Background technology

At present, the development of electric automobile charging station is very fast, there have been a plurality of fast changing battery formula charging stations to put into effect, the operation way that generally adopts is namely to insert namely to fill: after electric vehicle to be changed enters the station, such as existing battery of substituting the bad for the good, just change the battery of newly substituting the bad for the good, simultaneously immediately charging after pulling down with the battery of crossing, do not consider the economical operation scheduling based on Peak-valley TOU power price.

Runed latter stage on the same day, return under the unloading for vehicle of station will be for changing electricity next day with battery.At this moment, some quick-changing type charging stations can charge this batch battery during underestimate electricity price night, to save the electricity charge.Yet, during whole operation in, do not have corresponding economic operation strategy.

Summary of the invention

The object of the present invention is to provide a kind of quick-changing type electric automobile charging station economical operation optimisation strategy, change the historical data of electric vehicle flow according to entering the station, the Based Intelligent Control charging set is to the charging progress of battery, under the prerequisite that does not as far as possible cause vehicle to wait for, the charging task is moved to the low period of electricity price, thereby energy-conservation electric cost expenditure reaches charging station economical operation purpose.
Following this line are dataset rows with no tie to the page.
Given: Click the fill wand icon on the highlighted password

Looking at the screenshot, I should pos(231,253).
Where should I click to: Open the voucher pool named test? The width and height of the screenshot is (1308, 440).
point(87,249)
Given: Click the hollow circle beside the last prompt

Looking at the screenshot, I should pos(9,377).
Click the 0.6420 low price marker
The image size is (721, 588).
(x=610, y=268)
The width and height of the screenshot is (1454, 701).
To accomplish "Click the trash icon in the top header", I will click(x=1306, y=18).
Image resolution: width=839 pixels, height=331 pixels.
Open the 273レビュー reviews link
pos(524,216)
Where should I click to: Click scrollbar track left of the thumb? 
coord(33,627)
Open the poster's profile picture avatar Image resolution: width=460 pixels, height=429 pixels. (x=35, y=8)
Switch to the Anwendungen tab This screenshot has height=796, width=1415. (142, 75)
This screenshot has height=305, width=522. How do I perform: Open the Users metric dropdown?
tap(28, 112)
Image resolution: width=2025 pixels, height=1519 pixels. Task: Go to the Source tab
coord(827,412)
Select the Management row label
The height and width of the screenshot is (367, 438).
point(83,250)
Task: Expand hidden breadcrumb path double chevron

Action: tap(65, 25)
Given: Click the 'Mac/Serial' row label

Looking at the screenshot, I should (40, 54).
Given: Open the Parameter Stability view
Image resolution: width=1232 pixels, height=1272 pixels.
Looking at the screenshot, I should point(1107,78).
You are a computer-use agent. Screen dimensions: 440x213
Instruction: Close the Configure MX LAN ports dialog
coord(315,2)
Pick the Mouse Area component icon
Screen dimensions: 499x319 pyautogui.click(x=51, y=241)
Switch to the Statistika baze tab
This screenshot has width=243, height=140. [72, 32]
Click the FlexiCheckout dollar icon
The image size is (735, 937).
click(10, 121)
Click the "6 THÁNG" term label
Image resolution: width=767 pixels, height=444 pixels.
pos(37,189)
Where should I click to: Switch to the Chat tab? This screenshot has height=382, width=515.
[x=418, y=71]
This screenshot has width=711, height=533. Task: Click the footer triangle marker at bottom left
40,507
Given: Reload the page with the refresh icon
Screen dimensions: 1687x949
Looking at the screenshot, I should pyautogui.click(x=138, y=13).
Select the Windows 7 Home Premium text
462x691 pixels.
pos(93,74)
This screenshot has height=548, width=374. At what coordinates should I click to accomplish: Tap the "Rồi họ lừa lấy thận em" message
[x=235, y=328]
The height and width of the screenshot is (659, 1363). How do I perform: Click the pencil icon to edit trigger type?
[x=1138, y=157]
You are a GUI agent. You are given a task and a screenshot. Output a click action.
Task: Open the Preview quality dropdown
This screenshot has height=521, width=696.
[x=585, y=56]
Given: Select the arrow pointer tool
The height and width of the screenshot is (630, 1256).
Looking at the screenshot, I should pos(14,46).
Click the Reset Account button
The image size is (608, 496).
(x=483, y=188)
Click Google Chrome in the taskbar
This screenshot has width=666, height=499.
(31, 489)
In order to reach above purpose, the embodiment of the invention discloses a kind of quick-changing type electric automobile charging station economical operation optimisation strategy, may further comprise the steps:

Based on charging rate and vehicle pull-in flow, the charging productive capacity of deriving and the demand number of batteries that enters the station;

According to section working time, set charging productive capacity and be higher than the certain allowance of demand number of batteries that enters the station, obtain the charging equipment quantity that puts into effect.

Further, as a kind of preferred, allowance is zero.

Further, as a kind of preferred, if described working time, section was that electricity price is minimum, then the charging equipment quantity that puts into effect is not restricted.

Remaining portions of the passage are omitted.